COP25 Madrid was a major win for the big polluters, who, through the countries they have power over, like Australia, the US, Brazil, Russia, Saudi Arabia, managed to block meaningful action in so many ways. Behind pretty much every recalcitrant government is some kind of big industry stopping them from taking action, New Zealand included.

Everyone’s out to make a buck, and if there’s climate rules getting in the way, block ‘em.

The meeting was a chaos of frustration that grew by the day as we saw how the whole thing was unfolding.  Outside the negotiations in the rest of the huge cavernous halls and side events it all started off hopefully. The usual NGO focus on the fossil fuel industry spilled over into more official channels, not least with the UNEP “Production Gap” report – an eye-opening piece of work showing the discrepancy between countries’ planned fossil fuel production and global production levels consistent with limiting warming to 1.5°C or 2°C. There was a growing recognition that the International Energy Agency’s forecasts had far too much fossil fuels in them, and everybody was talking about how to get out of coal.

By the end of the meeting the COP25 logo was as upset as everyone else.

But inside the negotiations was an entirely different story

Brazil, Australia, Saudi Arabia, managed to stop agreement on the only real thing this meeting had on its agenda – the last of the sections in the Paris Agreement rulebook to be settled, and which was the thing that fell over a year ago in Poland: “Article 6”.

The reason why it’s so hard is because these rules are around the carbon trading, the offsetting, the carryover of credits: these are the rules from which one can create the loopholes, the rules over what credits you can buy, from where. It’s the things governments do instead of actually cutting emissions.

There’s a very clear explanation of the issues at stake by Kate Dooley over on The Conversation, but it boils down to this: the rules are supposed to ensure that carbon trading actually achieves a global reduction in emissions, doesn’t create loopholes and doesn’t stomp all over human and indigenous peoples’ rights.

There was also the proposal that a tiny percentage was shaved off every trade to help the most vulnerable countries adapt to the impacts of climate change, but of course we can’t possibly do something for the good of all can we.

All of that got kicked to next year, and in the process any reference to human and indigenous rights was removed.  Australia still gets to keep its hideous Kyoto Protocol carryover credits – whereby they get to use credits generated through a very dodgy agreement in 1990 to meet their 2030 target, essentially so they don’t have to actually cut emissions.

How did New Zealand behave?

An old hand in these negotiations said to me the only time there has been real progress at a COP is when there’s a leader, or facilitator of a particularly sticky negotiation with the gumption to stand up to the bad guys, and who can draw a line in the sand. This happened in Paris, for example, when the French Presidency ringfenced the 1.5 limit long before the final text came out – stating clearly that it was not up for negotiation, and standing strong behind it – and the Pacific.

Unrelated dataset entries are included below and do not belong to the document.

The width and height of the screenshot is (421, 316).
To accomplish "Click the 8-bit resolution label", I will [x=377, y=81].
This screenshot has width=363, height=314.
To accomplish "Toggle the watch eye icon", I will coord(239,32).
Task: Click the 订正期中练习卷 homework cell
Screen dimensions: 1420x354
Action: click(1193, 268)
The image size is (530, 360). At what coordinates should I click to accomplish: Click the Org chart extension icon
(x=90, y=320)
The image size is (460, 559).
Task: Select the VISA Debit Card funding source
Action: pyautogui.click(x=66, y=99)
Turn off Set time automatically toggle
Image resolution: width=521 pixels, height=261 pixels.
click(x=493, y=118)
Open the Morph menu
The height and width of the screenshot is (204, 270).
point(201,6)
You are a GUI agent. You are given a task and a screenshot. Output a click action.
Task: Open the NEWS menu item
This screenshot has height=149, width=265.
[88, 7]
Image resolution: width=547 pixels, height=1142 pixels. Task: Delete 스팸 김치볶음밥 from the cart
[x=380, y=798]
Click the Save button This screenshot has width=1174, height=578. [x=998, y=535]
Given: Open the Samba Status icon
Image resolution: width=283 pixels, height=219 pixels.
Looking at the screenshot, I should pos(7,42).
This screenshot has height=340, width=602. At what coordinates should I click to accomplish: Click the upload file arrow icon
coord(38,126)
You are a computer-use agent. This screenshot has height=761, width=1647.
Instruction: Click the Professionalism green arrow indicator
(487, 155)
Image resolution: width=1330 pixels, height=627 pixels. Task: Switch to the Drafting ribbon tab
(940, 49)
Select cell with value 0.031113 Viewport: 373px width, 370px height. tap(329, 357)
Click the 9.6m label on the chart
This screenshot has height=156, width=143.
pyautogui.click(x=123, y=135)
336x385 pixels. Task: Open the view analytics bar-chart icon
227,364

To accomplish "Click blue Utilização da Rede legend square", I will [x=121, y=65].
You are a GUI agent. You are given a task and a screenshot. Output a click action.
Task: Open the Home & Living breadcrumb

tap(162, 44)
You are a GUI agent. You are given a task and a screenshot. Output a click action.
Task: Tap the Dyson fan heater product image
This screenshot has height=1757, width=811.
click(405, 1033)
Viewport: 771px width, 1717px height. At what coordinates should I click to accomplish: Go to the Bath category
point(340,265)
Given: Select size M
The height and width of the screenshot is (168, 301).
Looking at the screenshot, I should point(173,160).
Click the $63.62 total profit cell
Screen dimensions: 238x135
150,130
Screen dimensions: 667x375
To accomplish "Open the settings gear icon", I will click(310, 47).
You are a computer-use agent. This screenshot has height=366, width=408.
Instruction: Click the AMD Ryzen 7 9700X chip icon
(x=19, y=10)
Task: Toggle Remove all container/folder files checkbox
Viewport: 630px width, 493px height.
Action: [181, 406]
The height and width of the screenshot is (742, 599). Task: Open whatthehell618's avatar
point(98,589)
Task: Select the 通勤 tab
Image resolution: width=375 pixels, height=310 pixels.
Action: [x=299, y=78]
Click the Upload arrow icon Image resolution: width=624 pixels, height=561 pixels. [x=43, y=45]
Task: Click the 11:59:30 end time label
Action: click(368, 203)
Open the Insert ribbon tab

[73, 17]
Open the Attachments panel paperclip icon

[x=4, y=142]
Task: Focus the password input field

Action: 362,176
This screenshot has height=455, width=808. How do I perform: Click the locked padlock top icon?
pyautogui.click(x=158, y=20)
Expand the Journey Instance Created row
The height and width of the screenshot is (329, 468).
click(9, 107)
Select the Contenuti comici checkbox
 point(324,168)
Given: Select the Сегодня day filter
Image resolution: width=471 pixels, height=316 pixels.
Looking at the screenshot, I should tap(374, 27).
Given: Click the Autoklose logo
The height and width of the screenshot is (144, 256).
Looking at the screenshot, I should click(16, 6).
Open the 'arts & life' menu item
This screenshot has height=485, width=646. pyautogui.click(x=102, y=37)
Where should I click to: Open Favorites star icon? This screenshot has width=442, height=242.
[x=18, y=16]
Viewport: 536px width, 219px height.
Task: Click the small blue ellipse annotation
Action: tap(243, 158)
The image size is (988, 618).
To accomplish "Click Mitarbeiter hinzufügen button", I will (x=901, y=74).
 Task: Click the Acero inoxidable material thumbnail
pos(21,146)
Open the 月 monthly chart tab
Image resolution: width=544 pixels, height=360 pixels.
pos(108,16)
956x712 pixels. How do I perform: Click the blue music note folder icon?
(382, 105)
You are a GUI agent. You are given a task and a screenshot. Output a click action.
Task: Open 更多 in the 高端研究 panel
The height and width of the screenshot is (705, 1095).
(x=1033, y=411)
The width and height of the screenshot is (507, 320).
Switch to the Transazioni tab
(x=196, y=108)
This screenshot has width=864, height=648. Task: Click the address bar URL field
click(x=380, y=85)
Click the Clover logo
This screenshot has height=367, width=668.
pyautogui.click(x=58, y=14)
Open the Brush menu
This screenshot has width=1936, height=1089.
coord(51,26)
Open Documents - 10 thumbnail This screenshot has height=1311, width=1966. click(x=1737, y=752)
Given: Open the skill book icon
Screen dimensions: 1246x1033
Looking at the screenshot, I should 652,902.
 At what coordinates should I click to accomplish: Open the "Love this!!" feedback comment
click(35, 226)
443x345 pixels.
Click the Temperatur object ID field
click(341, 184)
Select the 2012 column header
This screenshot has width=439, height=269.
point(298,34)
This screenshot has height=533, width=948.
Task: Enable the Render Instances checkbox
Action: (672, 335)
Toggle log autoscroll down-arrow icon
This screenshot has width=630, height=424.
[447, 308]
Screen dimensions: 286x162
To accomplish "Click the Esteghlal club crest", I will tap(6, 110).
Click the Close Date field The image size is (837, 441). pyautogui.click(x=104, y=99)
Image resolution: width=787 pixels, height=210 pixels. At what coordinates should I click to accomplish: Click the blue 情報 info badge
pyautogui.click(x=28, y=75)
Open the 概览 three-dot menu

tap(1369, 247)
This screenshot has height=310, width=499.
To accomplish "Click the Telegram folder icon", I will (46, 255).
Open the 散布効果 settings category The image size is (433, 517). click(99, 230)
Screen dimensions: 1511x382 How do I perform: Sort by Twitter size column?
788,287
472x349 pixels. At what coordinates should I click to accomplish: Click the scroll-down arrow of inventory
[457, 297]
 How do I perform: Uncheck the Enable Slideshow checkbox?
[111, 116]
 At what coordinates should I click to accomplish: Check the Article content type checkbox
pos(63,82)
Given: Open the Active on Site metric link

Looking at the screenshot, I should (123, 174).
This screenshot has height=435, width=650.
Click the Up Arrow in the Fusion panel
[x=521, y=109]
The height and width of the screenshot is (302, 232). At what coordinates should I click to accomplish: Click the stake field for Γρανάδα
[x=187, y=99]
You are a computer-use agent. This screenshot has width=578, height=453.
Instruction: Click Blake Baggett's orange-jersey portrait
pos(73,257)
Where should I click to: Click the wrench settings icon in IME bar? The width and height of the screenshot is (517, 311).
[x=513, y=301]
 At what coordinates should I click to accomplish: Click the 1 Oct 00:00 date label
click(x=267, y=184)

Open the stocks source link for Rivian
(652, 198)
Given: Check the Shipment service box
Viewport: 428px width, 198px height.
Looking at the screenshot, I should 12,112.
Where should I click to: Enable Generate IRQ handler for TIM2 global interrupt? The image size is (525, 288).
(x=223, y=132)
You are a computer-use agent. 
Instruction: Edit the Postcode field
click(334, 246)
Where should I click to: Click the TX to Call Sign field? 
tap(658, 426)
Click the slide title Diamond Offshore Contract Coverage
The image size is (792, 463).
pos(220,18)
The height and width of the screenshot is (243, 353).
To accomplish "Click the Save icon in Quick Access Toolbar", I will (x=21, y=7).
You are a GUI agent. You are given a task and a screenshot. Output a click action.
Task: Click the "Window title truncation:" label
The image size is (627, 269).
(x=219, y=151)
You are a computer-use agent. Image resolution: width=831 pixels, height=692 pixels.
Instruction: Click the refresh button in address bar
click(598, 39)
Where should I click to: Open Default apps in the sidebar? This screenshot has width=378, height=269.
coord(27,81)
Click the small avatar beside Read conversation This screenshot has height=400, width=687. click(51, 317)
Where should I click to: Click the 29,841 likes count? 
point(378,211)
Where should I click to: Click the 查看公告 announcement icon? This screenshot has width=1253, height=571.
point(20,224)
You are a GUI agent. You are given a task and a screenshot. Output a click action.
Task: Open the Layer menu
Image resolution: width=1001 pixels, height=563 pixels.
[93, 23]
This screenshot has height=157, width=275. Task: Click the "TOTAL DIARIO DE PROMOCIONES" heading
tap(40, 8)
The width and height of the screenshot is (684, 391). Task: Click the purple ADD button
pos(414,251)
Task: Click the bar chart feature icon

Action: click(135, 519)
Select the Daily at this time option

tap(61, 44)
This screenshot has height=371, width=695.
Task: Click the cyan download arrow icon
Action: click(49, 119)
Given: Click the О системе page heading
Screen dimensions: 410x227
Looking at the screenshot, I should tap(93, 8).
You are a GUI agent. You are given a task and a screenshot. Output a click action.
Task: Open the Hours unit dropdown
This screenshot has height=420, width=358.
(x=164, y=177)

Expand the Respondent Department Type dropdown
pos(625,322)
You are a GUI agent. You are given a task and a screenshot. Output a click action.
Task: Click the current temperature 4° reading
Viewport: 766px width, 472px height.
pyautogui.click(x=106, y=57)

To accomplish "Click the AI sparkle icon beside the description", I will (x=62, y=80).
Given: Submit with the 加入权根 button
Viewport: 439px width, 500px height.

For some reason, the Powers That Be put our Minister, James Shaw, with South Africa, in charge of co-facilitating the Article 6 fight. This was despite the fact that he did exactly that job in Poland a year ago – and failed. The Article 6 discussions were only back on the table in Madrid because of their failed conclusion in Katowice, yet the UNFCCC thought it was a good idea to put the same guy in charge, and expect a different outcome.

As someone else pointed out, Shaw is a reasonable man, in fact way too reasonable for this job, prioritising consensus-building over action, process and legal outcome over actually cutting emissions and maintaining the facade of multilateralism over confronting the reality of failure.  Why he got put in charge of the same negotiations the second year in a row remains a mystery.  Did the NZ officials put his name forward?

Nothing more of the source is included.